Before going further on the algorithm explanation and analysis, we need to introduce two terms for the data. "Inliers" represent data points whose distribution can be explained by some set of model parameters. "Outliers" represent data points which are not fit the model, generated from erroneous measurements or incorrect hypotheses about the interpretation of data.

Also, RANSAC assumes that given a set of liners, there exists a procedure which can estimate the parameters of a model that optimally explains or fits this data. The main idea for the RANSAC is to find the optimal explanation of the model.

View estimation as a two-stage process:

  • Classify data points as outliers or inliers
  • Fit model to inliers while ignoring outliers

Overview

The RANSAC algorithm is essentially composed of two steps that are iteratively repeated:

  1. In the first step, a sample subset containing minimal data items is randomly selected from the input dataset (This means, if the output relation is a line, the minimal items is 2, if the relation is the transformation matrix, the min should be 3 pairs of points). A fitting model and the corresponding model parameters are computed using only the elements of this sample subset. The cardinality of the sample subset is the smallest sufficient to determine the model parameters.
  2. In the second step, the algorithm checks which elements of the entire dataset are consistent with the model instantiated by the estimated model parameters obtained from the first step. A data element will be considered as an outlier if it does not fit the fitting model instantiated by the set of estimated model parameters within some error threshold that defines the maximum deviation attributable to the effect of noise.

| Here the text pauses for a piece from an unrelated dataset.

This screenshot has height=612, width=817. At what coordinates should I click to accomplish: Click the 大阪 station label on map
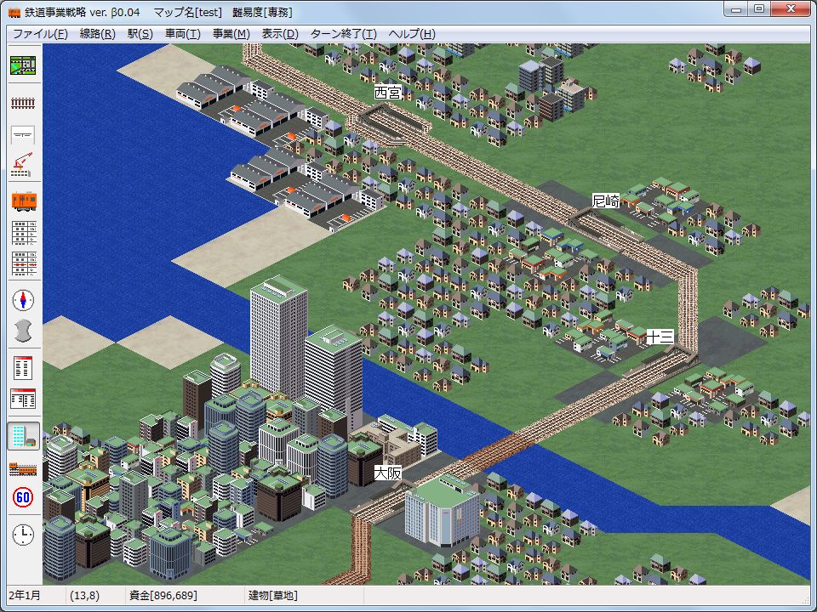pyautogui.click(x=387, y=473)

The set of inliers obtained for the fitting model is called consensus set. The RANSAC algorithm will iteratively repeat the above two steps until the obtained consensus set in certain iteration has enough inliers.1

The following graphs well illustrate the principle of the two steps shown above.

Original data set

First sample

Second sample

Third sample

Fourth sample

Optimal selection

After the 4 iterations, the parameter of the model is determined. Literally, the more iteration times is adopted, the more accurate the model will be to represent the data set. However, there DO exist some tricks to set the max iteration number.

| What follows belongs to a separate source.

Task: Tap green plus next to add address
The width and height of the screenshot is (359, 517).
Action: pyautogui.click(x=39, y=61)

The algorithm can be explained as below.[^ 2]

Parameters

Parameter N

The key point is to choose the proper parameters. The parameters required is shown below:

  • e = probability that a point is an outlier
  • s = number of points in a sample
  • N = number of samples (we want to compute this)
  • p = desired probability that we get a good sample

The parameter \(e\) and \(s\) are given by the data set itself, \(p\) depends on our requirement. The only parameter we have to design is \(N\). \(N\) meets the equation below:

\[1-(1-(1-e)^{s})^{N} = p\]

where,

\(1-e\) denotes the probability that choosing one point yields an inlier;

\((1-e)^{s}\) denotes the probability of choosing \(s\) inliers in a row (sample only contains inliers);

\(1-(1-e)^{s}\) denotes the probability that one or more points in the sample were outliers (sample is contaminated);

\((1-(1-e)^{s})^{N}\) denotes the probability that \(N\) samples were contaminated;

$1-(1-(1-e){s}){N} $ denotes the probability that at least one sample was not contaminated (at least one sample of \(s\) points is composed of only inliers). 2

if \(p\) is determined, the desired \(N\) is determined by the following equation.

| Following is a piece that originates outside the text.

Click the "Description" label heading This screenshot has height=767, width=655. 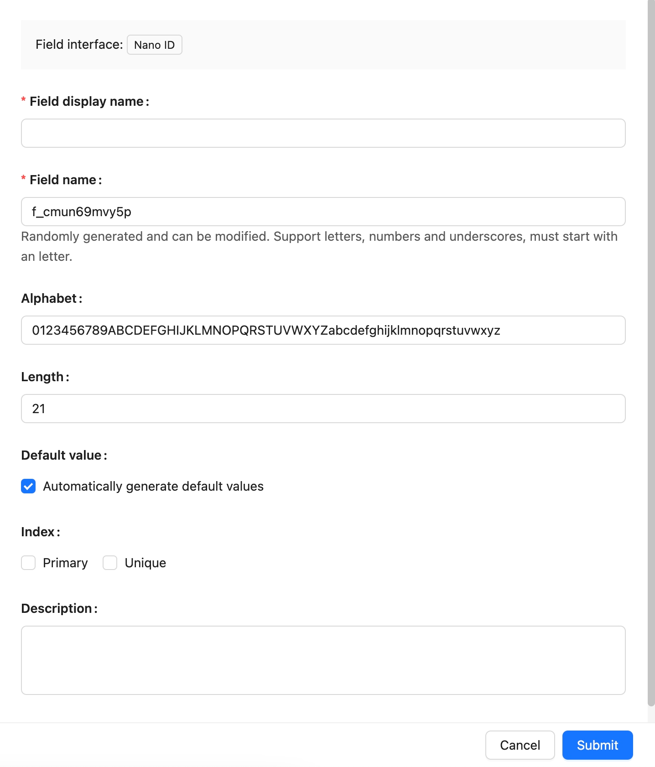57,608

\[N = \frac{\log(1-p)}{\log(1-(1-e)^{s})}\]

Example of N

Right the example shown below

\(n=12\) points is in the data set, the minimal sample size \(s = 2\), outliers ratio \(e = 1/6 => 20\%\)

So the \(N = 5\) give us a 99% chance of getting a pure-inlier sample.

Parameter d

Another important parameter is distance threshold \(d\). Usually \(d\) is chosen empirically. but when measurement error is known to be Gaussian with mean 0 and variance \(S^2\), there are ways to determine \(p\).